Jack was not about to let himself, as he put it: "be one of those guys who goes through life making a career out of being a CIA agent who was imprisoned in China." And the most Dick will say on that subject is that he supposes that he "did the best he could under the circumstances."

Dick and Jack, you can be as modest as you like. But we cannot see it that way. What you did -- the way you did it -- is a proud part of our history that we will never forget.

You demonstrated one kind of heroism when you signed on to that perilous mission in wartime and crash-landed and survived and endured those early interrogations.

You demonstrated heroism of a whole other magnitude during those dark decades of captivity that followed. In those endless years, heroism meant getting through another day, and then another, and then another, with your dignity, and your humanity, and your will, and your wit, and your honor, and your hope intact.

Both men would argue that others in this room would have done what they did under the same circumstances. Maybe. We'd all like to think we would. But the fact is, it wasn't somebody else in that prison. It was you. It fell to the two of you to do a hard, hard thing. And you did it. For two decades. Magnificently. Gallantly. With extreme valor.

When they came in 1971 to tell Dick he was being freed, his first question was: "What about Jack Downey?" And after his return home, when Dick was offered piles of money to tell his story, he refused the offers -- despite his family's modest means -- for fear that publicity would harm Jack's chances of freedom.

Two years after Dick's release, Jack's day of freedom finally arrived. Jack has described his reaction as thinking to himself: "Well, Christ, it's about time."
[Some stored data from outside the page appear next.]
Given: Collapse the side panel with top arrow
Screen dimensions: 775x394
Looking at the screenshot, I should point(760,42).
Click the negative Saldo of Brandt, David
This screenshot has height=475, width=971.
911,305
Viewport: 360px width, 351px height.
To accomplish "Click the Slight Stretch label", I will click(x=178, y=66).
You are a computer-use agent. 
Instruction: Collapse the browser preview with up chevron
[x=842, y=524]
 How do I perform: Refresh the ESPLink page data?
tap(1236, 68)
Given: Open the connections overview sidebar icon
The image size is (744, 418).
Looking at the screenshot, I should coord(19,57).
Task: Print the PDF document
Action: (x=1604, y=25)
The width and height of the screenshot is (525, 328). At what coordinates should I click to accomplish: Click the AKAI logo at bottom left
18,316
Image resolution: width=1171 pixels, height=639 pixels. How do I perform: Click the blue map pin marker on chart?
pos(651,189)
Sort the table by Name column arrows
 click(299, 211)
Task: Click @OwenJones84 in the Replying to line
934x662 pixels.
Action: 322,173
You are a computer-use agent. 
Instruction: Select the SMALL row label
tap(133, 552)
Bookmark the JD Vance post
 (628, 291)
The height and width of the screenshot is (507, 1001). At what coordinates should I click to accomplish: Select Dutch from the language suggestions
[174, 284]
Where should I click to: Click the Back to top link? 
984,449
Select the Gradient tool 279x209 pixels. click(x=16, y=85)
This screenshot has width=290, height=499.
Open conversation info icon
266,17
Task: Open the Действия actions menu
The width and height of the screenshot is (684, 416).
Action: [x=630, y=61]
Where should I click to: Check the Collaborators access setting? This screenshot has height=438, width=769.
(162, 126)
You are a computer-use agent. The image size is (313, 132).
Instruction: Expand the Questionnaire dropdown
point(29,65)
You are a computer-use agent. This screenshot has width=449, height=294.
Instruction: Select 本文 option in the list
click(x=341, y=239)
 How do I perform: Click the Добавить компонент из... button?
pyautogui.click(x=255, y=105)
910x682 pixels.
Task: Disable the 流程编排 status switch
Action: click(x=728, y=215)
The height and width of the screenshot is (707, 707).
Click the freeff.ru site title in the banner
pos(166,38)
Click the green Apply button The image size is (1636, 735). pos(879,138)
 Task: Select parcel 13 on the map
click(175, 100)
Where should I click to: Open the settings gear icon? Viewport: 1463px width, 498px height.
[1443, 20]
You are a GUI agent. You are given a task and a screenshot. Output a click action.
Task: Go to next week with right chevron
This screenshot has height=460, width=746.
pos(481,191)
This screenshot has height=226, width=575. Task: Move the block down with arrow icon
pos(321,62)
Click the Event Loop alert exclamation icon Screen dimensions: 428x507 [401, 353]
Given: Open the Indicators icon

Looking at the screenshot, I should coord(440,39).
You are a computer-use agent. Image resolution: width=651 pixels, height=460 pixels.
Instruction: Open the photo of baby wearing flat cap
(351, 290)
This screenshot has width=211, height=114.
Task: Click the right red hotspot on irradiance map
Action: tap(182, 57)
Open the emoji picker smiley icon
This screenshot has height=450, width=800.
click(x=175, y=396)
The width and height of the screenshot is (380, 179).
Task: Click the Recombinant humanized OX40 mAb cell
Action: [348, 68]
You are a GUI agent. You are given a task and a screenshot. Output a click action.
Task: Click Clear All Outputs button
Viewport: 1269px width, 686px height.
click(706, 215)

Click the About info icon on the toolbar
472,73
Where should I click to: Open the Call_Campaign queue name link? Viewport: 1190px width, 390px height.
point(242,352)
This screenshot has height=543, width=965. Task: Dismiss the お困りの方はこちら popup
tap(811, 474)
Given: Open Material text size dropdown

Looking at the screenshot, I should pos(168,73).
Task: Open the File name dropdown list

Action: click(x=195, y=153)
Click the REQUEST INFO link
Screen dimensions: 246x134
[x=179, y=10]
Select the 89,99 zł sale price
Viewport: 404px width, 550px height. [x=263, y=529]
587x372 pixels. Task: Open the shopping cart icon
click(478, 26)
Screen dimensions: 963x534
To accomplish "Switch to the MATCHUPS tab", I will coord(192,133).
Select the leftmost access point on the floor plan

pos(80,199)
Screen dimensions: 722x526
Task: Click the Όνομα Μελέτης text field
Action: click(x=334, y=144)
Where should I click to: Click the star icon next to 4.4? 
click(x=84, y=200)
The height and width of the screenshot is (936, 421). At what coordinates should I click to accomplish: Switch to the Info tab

In this -- our 50th anniversary year-- it is also about time that you and Dick received the small tribute we confer today by presenting you with the Director's Medal. I do this on behalf of all my predecessors because all of us know that at the end of the day men like the two of you -- with wonderful families behind them -- have sacrificed everything with grace and courage and in absolute anonymity to serve this agency and our country. We have been truly blessed to call you our colleagues and friends.

The words inscribed on the back of the medal are simple, yet direct -- Extraordinary Fidelity and Essential Service. Better words were never written or spoken to describe Jack Downey and Dick Fecteau.

We will always be grateful to you and to your extraordinary families for all that you did for our country.

I would now invite you both to come forward for the presentation of the medals. I would also ask Ben DeFelice, the man who knows better than anyone in this Agency what you and you families went through, and who so caringly handled your affairs during your long captivity, to read the citation.